Your religion says the Messiah hasn’t come. Or yours says that Muhammed is the true prophet. How about Buddhism? Hinduism? Am I really supposed to tell a good Muslim or Buddhist that he isn’t going to make it? Even though he might be a much better person than me.

Foreign Relations. We are the world’s most powerful country. We are the supercop. We want to proselytize democracy throughout the world. We want to make it a better place for both humanitarian as well as strategic reasons. We spend billions in foreign aid and yet many of those countries despise us or laugh behind our backs.

Maybe we should spend those billions on our homeland? Our roads? Our schools? Our hungry and bereft? Developing technologies.
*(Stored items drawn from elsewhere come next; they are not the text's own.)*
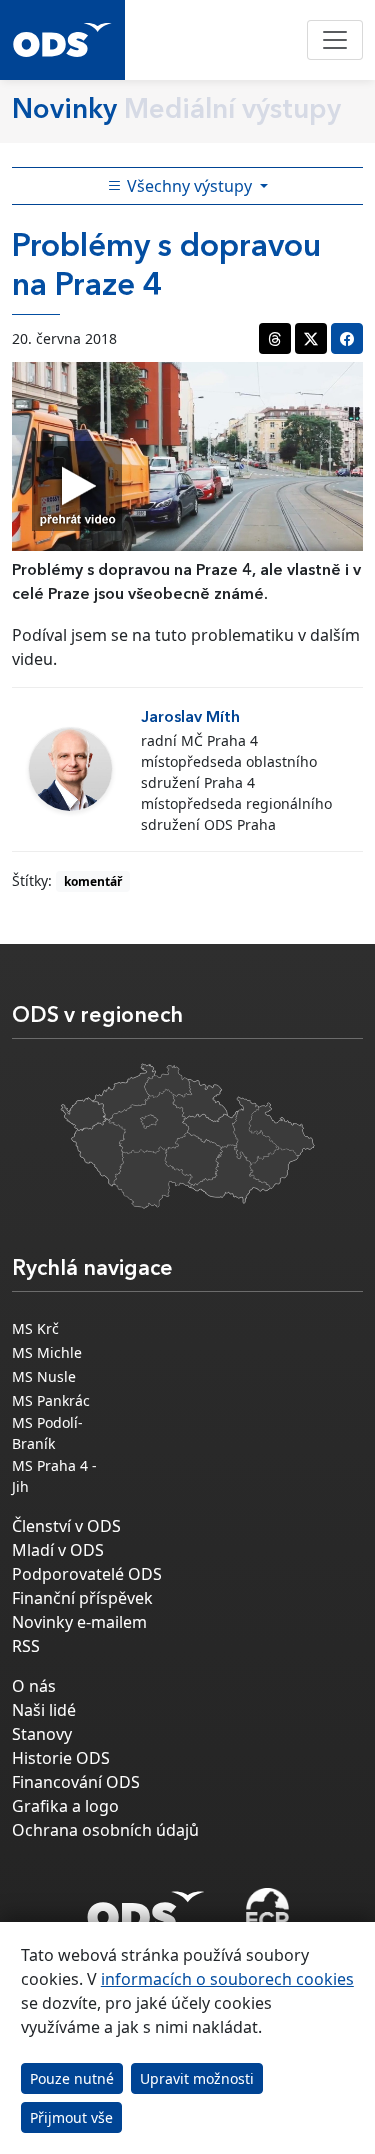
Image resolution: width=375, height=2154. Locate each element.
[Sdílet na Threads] (275, 338)
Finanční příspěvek (82, 1598)
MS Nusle (44, 1376)
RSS (26, 1646)
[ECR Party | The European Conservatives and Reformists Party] (267, 1912)
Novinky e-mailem (79, 1622)
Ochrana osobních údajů (105, 1830)
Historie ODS (61, 1758)
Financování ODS (76, 1782)
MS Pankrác (51, 1400)
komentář (93, 881)
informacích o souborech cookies (227, 1979)
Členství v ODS (66, 1526)
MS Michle (47, 1352)
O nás (34, 1686)
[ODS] (146, 1906)
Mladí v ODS (58, 1550)
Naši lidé (44, 1710)
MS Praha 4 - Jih (54, 1476)
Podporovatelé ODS (87, 1574)
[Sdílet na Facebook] (347, 338)
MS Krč (35, 1328)
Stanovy (42, 1734)
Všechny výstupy (189, 186)
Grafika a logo (65, 1806)
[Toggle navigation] (335, 40)
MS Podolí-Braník (47, 1433)
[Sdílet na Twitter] (311, 338)
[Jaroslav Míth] (70, 769)
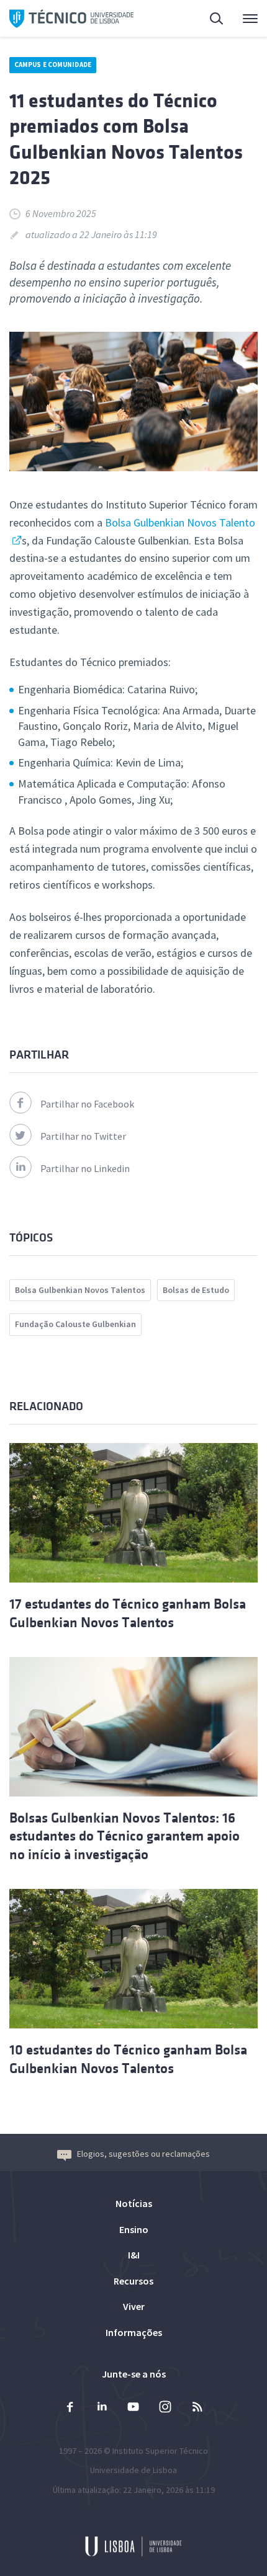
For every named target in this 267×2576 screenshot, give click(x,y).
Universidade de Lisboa (133, 2470)
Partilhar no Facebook (87, 1104)
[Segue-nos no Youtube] (133, 2408)
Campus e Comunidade (52, 64)
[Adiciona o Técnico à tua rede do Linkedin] (102, 2408)
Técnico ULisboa (71, 18)
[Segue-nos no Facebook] (70, 2408)
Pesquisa (209, 18)
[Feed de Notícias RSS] (197, 2408)
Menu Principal (242, 18)
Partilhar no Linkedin (85, 1168)
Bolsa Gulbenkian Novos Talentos (80, 1289)
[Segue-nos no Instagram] (165, 2408)
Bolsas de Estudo (196, 1289)
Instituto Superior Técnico (160, 2450)
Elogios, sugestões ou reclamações (143, 2153)
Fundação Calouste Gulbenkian (75, 1324)
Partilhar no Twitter (83, 1136)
How many countries have furthered their own interests while we are trying to bring peace to the world?

Maybe you have all the answers. Maybe you know how to solve our deficit without raising taxes on anyone and just maintaining even 2008 spending levels. Maybe you can vote in lockstep with the ideological bent of your party without giving a thought to the other side’s position. Here’s to you if you can.

I can’t. I will have to seek a middle ground that may necessitate me compromising  but not necessarily sacrificing my long held principles. I won’t do so in a huff. I won’t glare you down. I will just say that maybe we all have a say. Maybe we are all a little right. Maybe I will just listen.

I guess I will have to learn to live with both the good doctor and Mr. Hyde. Maybe they are both a part of me and deep down a part of all of us. I really can’t go hard left or hard right. It’s just not in me. Can you say with absolute certainty it is in you?